The results of their research, released this month, show the stark effects of what Marcelo Suárez-Orozco calls “the age of global vertigo.” Dislocation breeds a host of difficulties, starting with family separation. Nearly half of the children in their sample had at some point lost contact with one or both parents, either through migration directly or through divorce or death. The absent parent was most often the father for long stretches or permanently. For 49 percent of the Central American children, separations lasted more than five years.
The children from separated families were, perhaps unsurprising, more likely to show signs of depression. Those symptoms were often accompanied by poverty, isolation and — despite an early period of hopefulness and engagement — a downward academic slide. Immigrant children lagged in mastering standard academic English, the passport to college and to brighter futures. Whereas native-born children’s language skills follow a bell curve, immigrants’ children were crowded in the lower ranks: More than three-quarters of the sample scored below the 85th percentile in English proficiency.

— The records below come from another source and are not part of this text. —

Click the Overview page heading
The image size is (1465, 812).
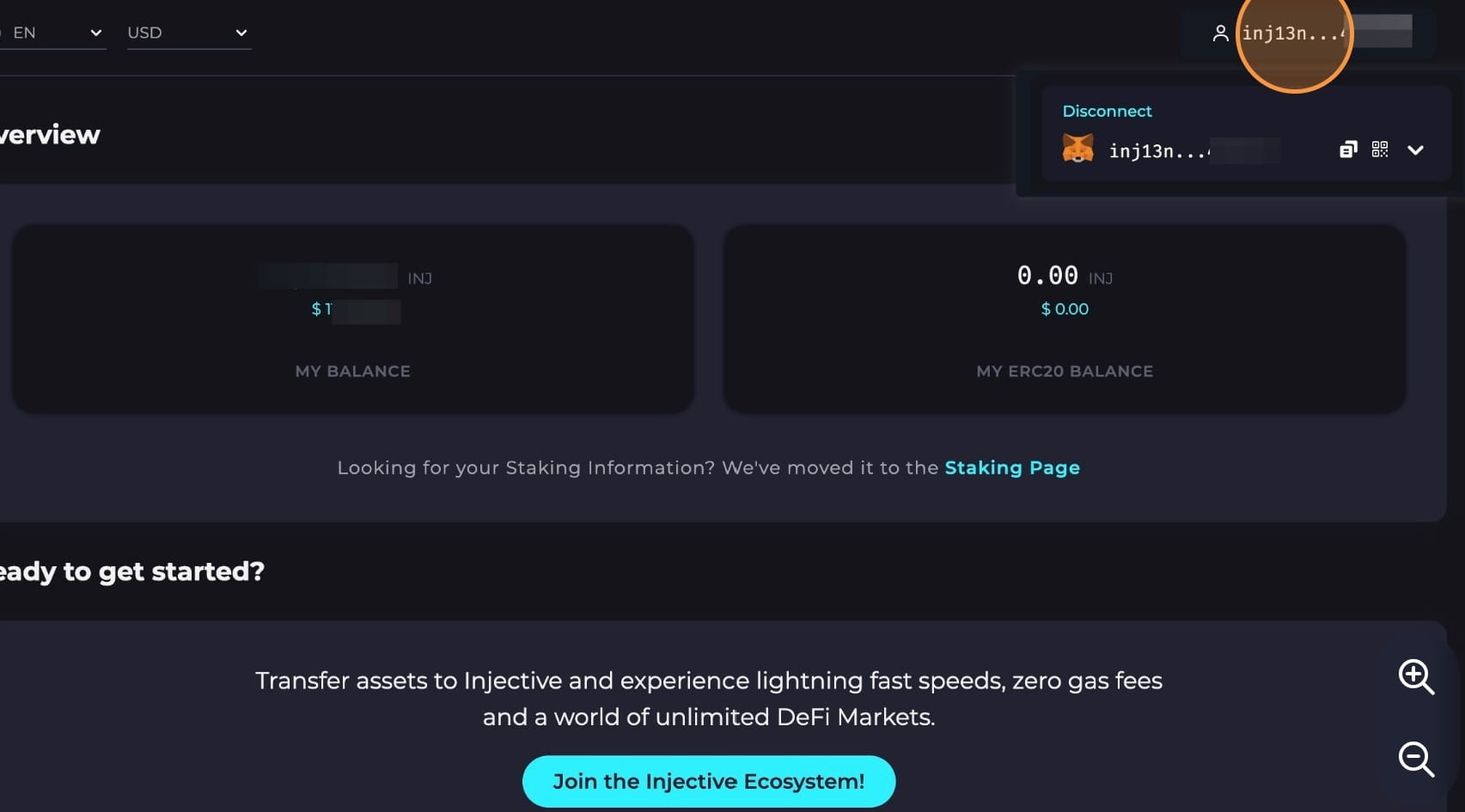pyautogui.click(x=50, y=135)
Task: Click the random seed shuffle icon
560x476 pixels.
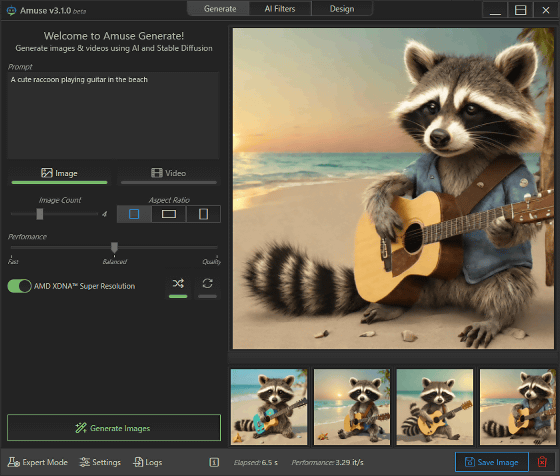Action: point(178,284)
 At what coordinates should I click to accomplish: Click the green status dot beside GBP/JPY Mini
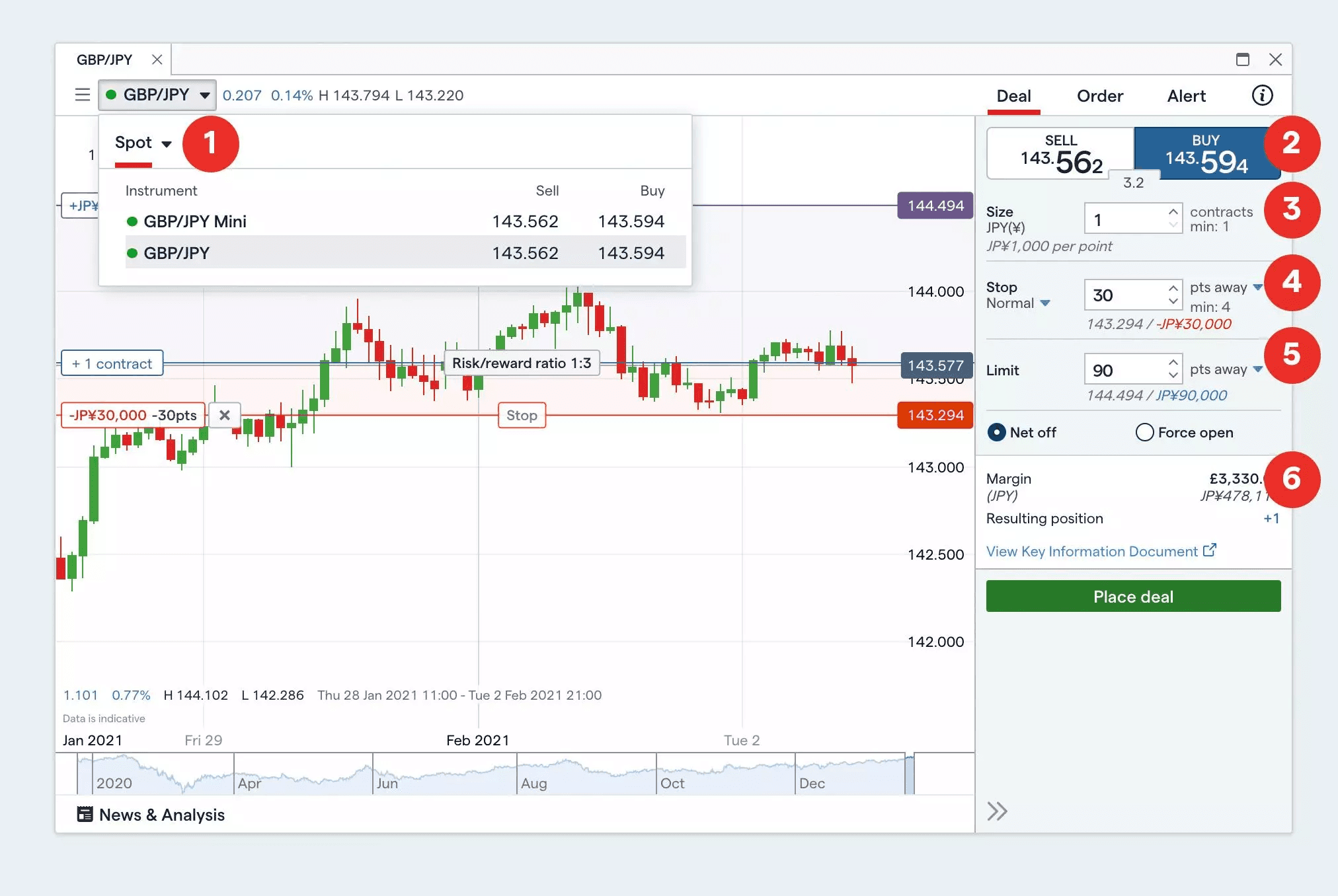pos(132,221)
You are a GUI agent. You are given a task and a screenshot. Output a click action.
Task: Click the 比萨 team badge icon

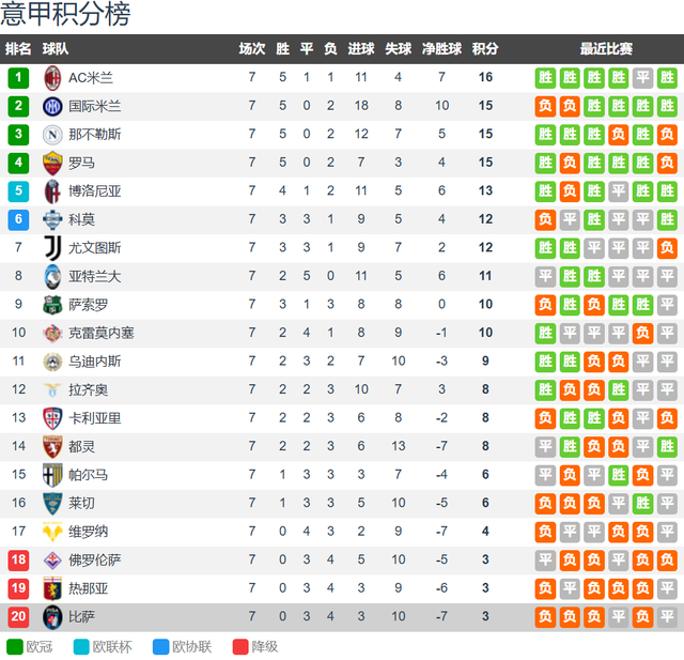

There is clearly a need for policies and programs to support immigrant parents and children, but the reality is as haphazard and tenuous as these children’s lives often are. Millions are growing up in mixed families, with some members here illegally, others not. Bills to help immigrant families with a path to legalization have died repeatedly in Congress, and small-scale reforms like the Dream Act, a path to college or the military for children of illegal immigrants have been stymied for years. New investments in language education, citizenship preparation and after-school and preschool programs have been derailed by economic crisis, harsh immigration politics and a general lack of attention.
This is the great challenge that is forgotten in the heat of the immigration debate. The children of immigrants are Americans. “They” are “us,” a cohort of newcomers who will be filling the demographic void left as the baby boomers start fading away. Their future is our country’s future. The job of integrating them is not only unfinished but in many critical ways has hardly begun.